Visual Display System
Visual Display System :
The primary user interface hardware for displaying these visual media like text, image, graphics,video, and animation is a visual display system. The visual display system contains following three components ,
(i) Monitor, where we view the visual media and the final presentation.
(ii) Video adapter card, an expansion card serving as an interface between the processor and the monitor.
(iii) Video adapter cable, which connects and transmits signals between the adapter card and the monitor.

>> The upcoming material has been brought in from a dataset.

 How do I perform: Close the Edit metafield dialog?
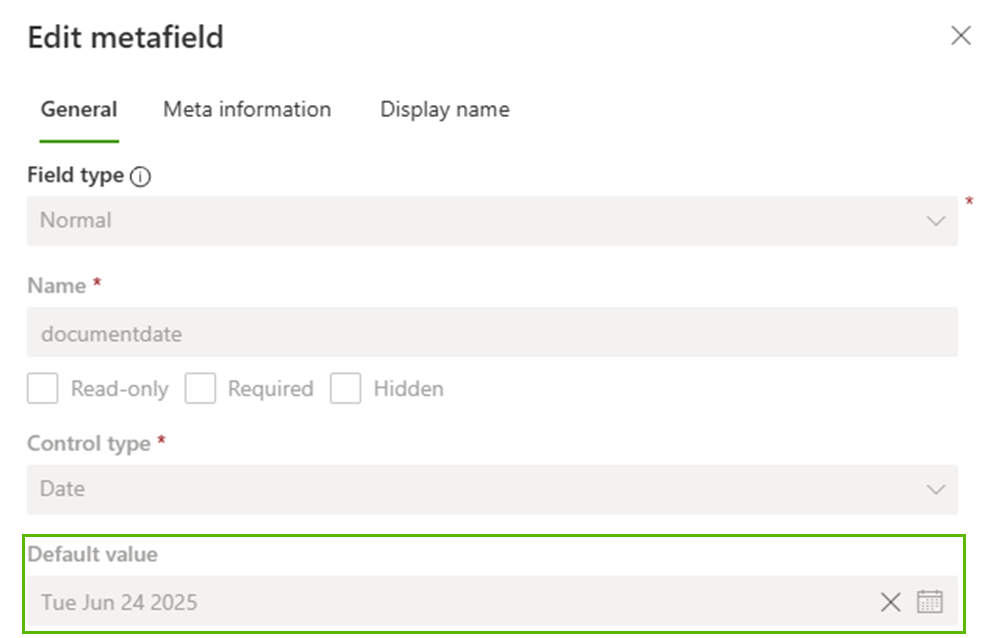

Monochrome Cathode Ray Tube:
The most common type of monitor used with the multimedia desktop system is based on picture tube called the cathode ray tube (CRT). It is essentially a vacuum sealed glass containing two electrodes, the cathode or negative electrode and the anode or positive electrode. The front face of the tube is coated with a chemical compound called phosphor arranged in the form of rectangular grid of a large number of dots. The material phosphor has a property of emitting glow of light when it is hit by charged particles like electrons. The phosphor dots called pixels, sort for picture elements are responsible for producing an image on the monitor. Other positive electrodes called grids (G1, G2,and G3) are located near the cathode. Near the neck of the CRT are two coils of wire known as the deflection coils. Electron E− beams generated from the cathode are made to hit the phosphor dots generating spots of light and thereby producing the image.
Color Cathode Ray Tube:
The working principle of a color CRT is similar to that of a monochrome CRT, except that here each pixel consists of three colored dots instead of one and is called a triad. These processed phosphor produce lights of color red, green and blue (RGB) and are called primary colors. These are so called because it has been experimentally observed that these three colored lights can combine in various proportions to produce all other colors. Corresponding to the three dots these e− beams from the electrode (also called e−gun), each of which falls on the corresponding dots in various intensity; they produce different proportions of three elementary colored lights which mix together to create the sensation of a specific color in our A perforated screen called a shadow mask prevents the beam from the falling in the gap between the dots. As the e− beam sweeps across the shadow mask, it gets heated up due to e−bombardment on it.